TASK REQUIREMENTS: When you reach the line containing "You are a computer-use agent." in the records below, set it down exactly, together with every later line through the end, but not the pictures.

-- Opening Marker --

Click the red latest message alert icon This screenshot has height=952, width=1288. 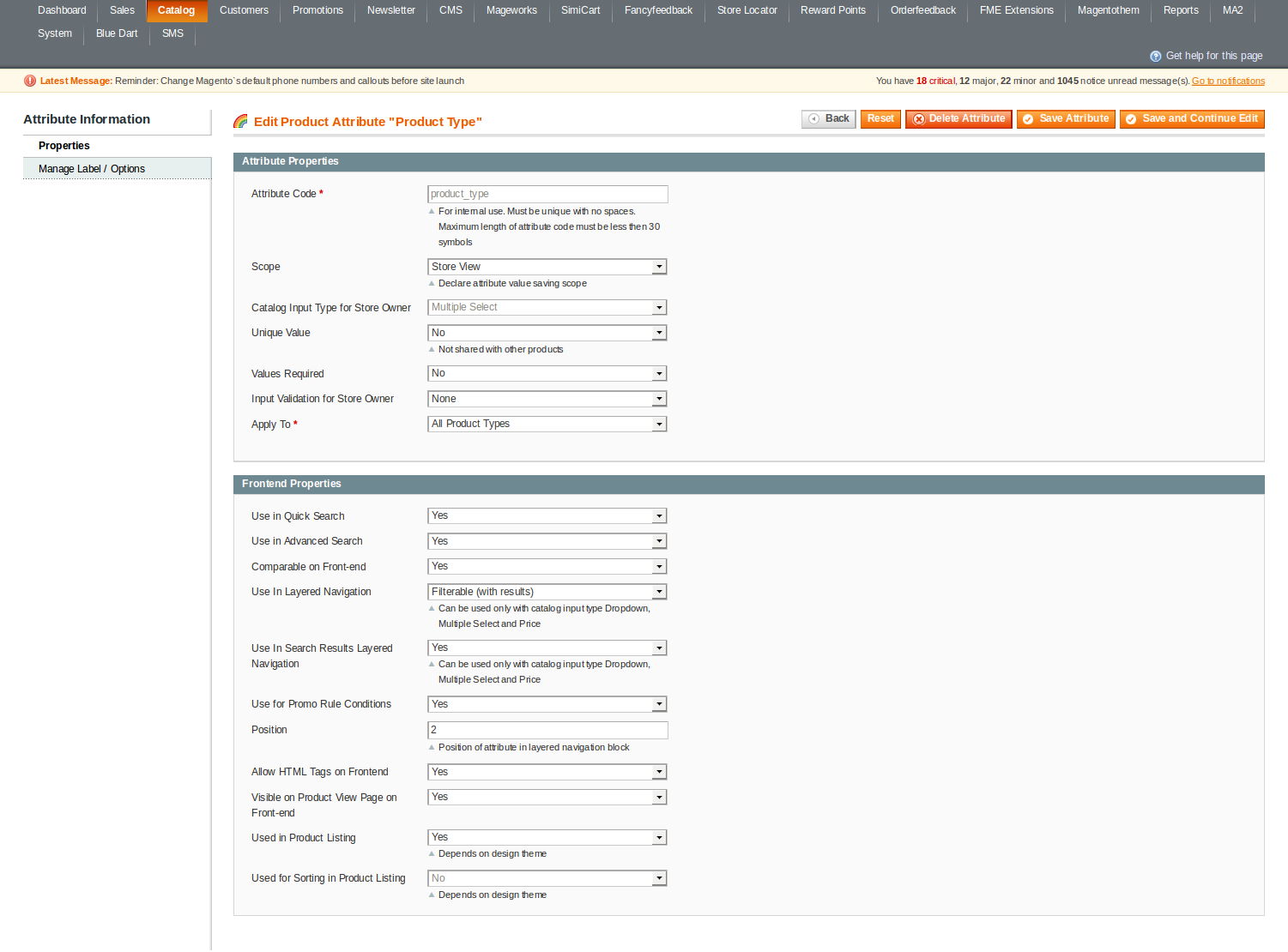30,81
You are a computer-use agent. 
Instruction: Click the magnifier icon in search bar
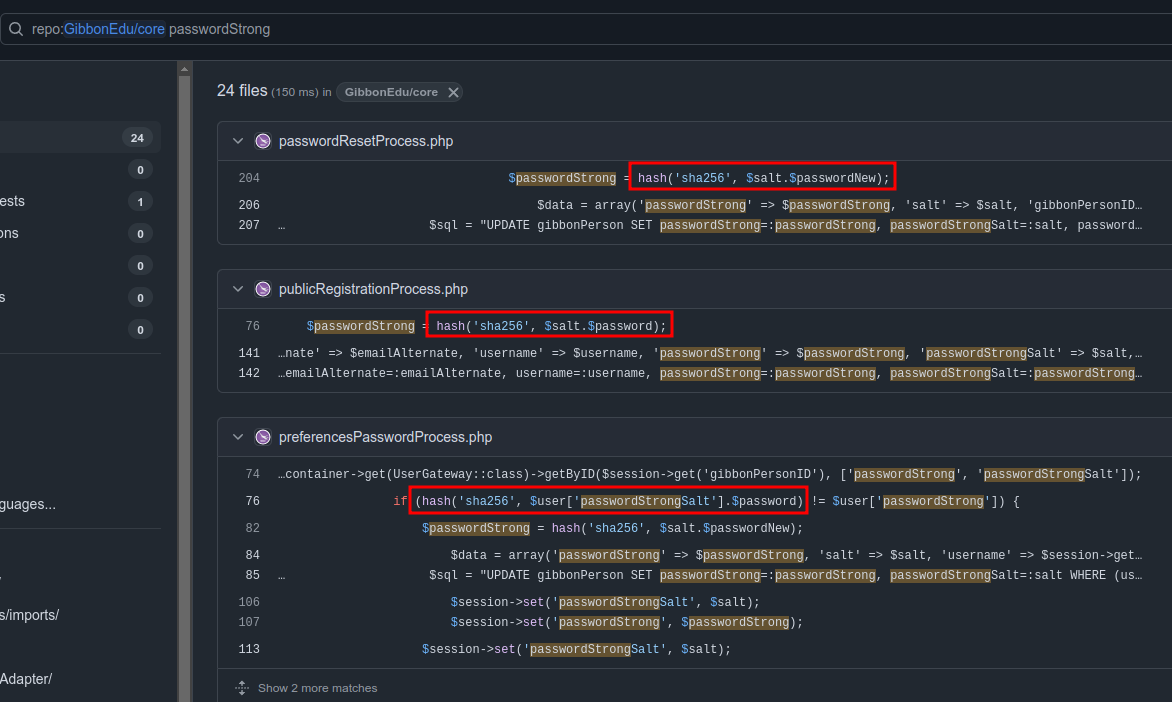click(16, 29)
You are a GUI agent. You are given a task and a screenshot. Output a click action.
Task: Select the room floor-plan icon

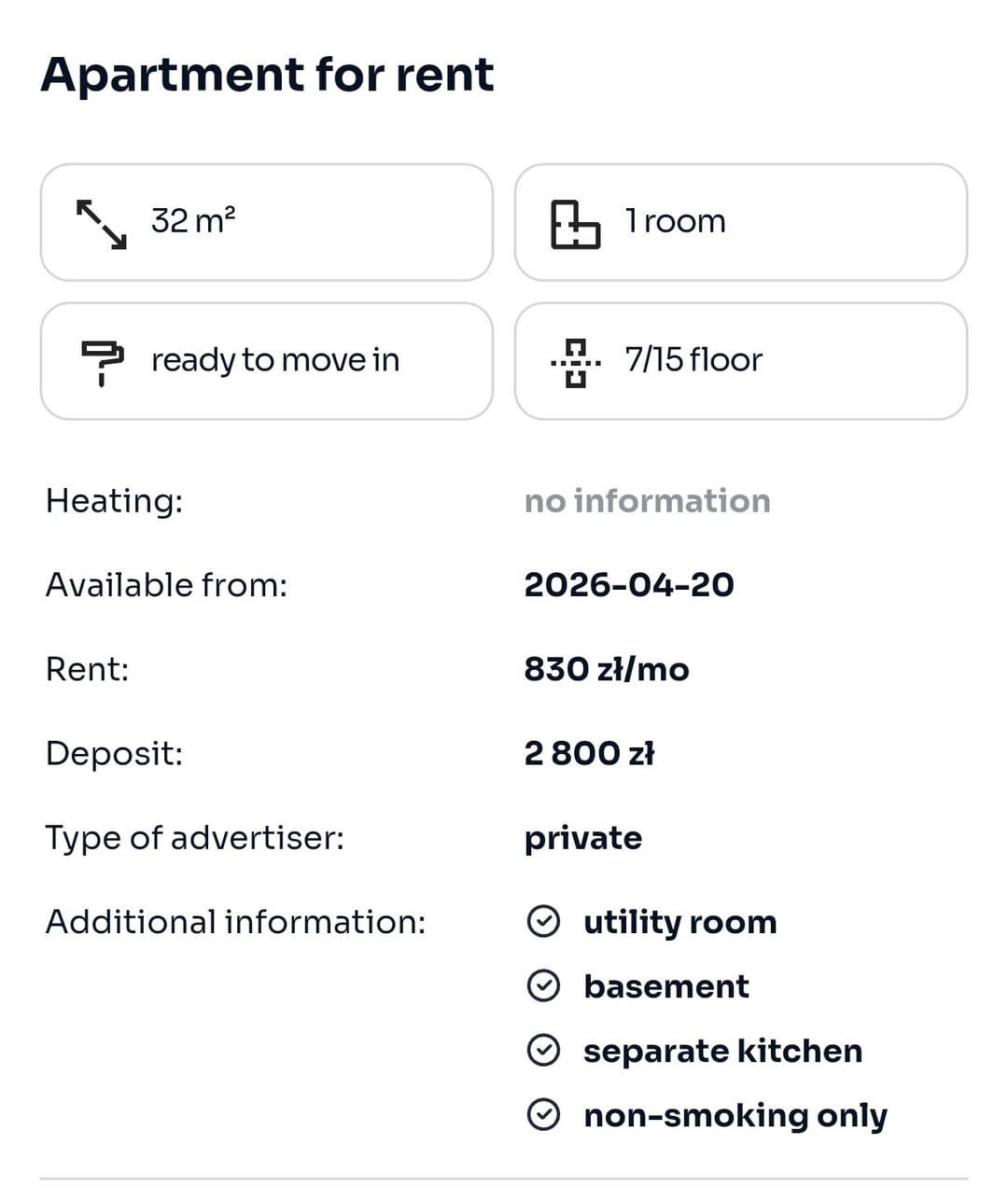574,223
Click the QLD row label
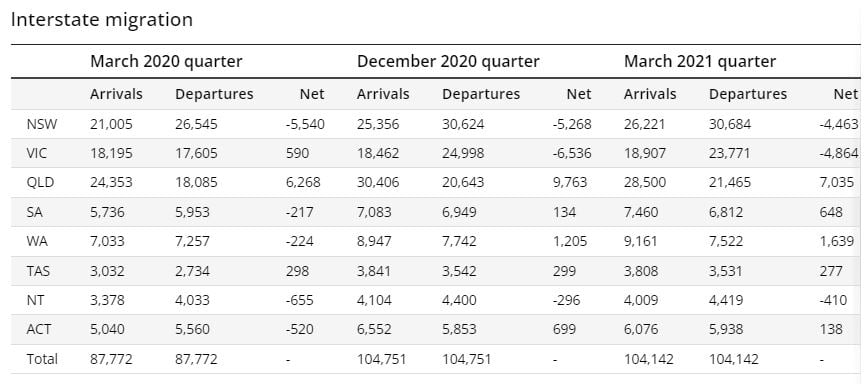Image resolution: width=865 pixels, height=384 pixels. click(x=40, y=182)
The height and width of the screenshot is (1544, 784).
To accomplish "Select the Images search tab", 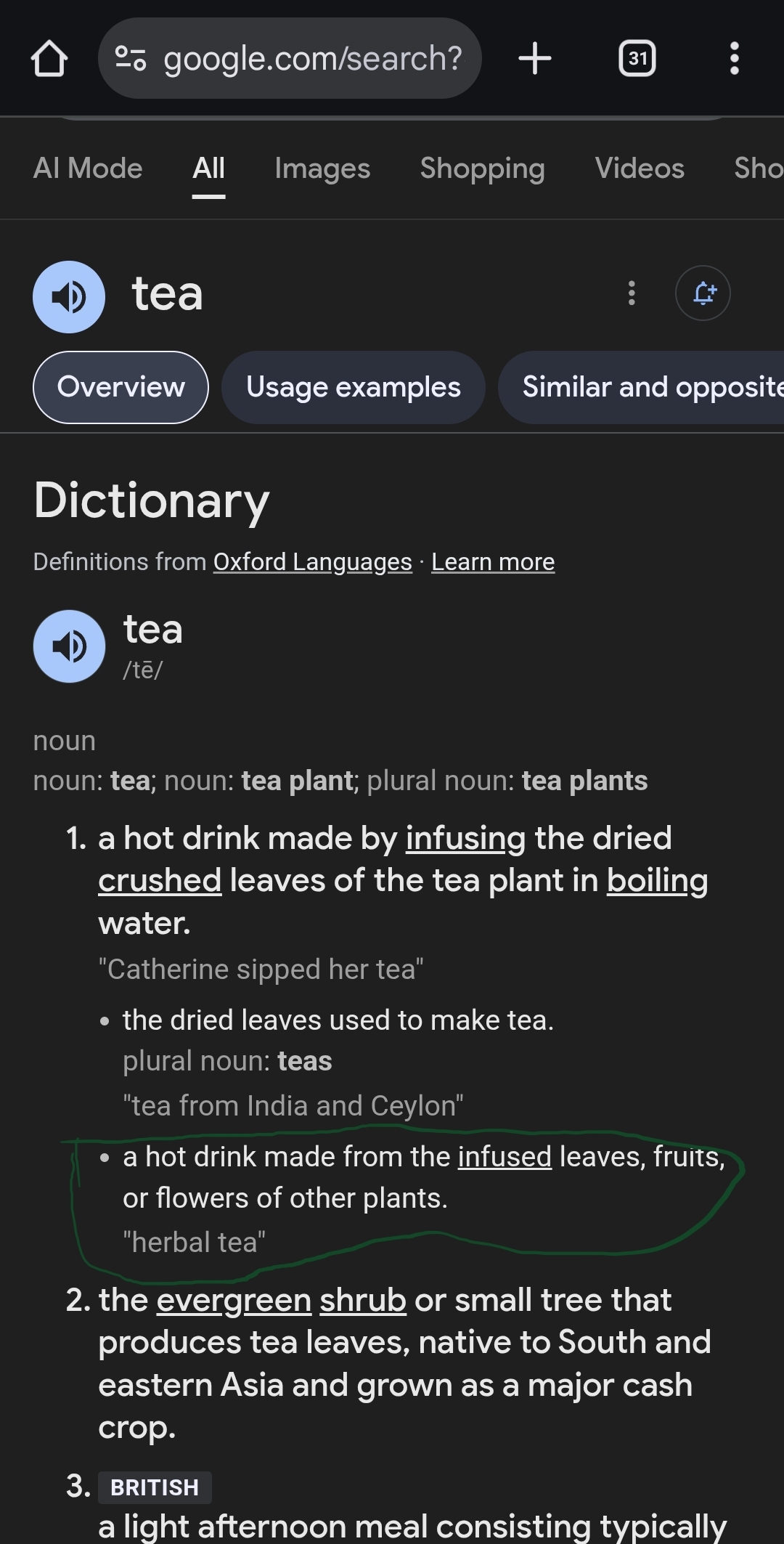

-- Closing Marker --

REPLY:
You are a computer-use agent. 
Instruction: Click the magnifier icon in search bar
click(16, 29)
You are a GUI agent. You are given a task and a screenshot. Output a click action.
Task: Select the room floor-plan icon

574,223
Click the QLD row label
Image resolution: width=865 pixels, height=384 pixels. click(x=40, y=182)
The height and width of the screenshot is (1544, 784).
To accomplish "Select the Images search tab", 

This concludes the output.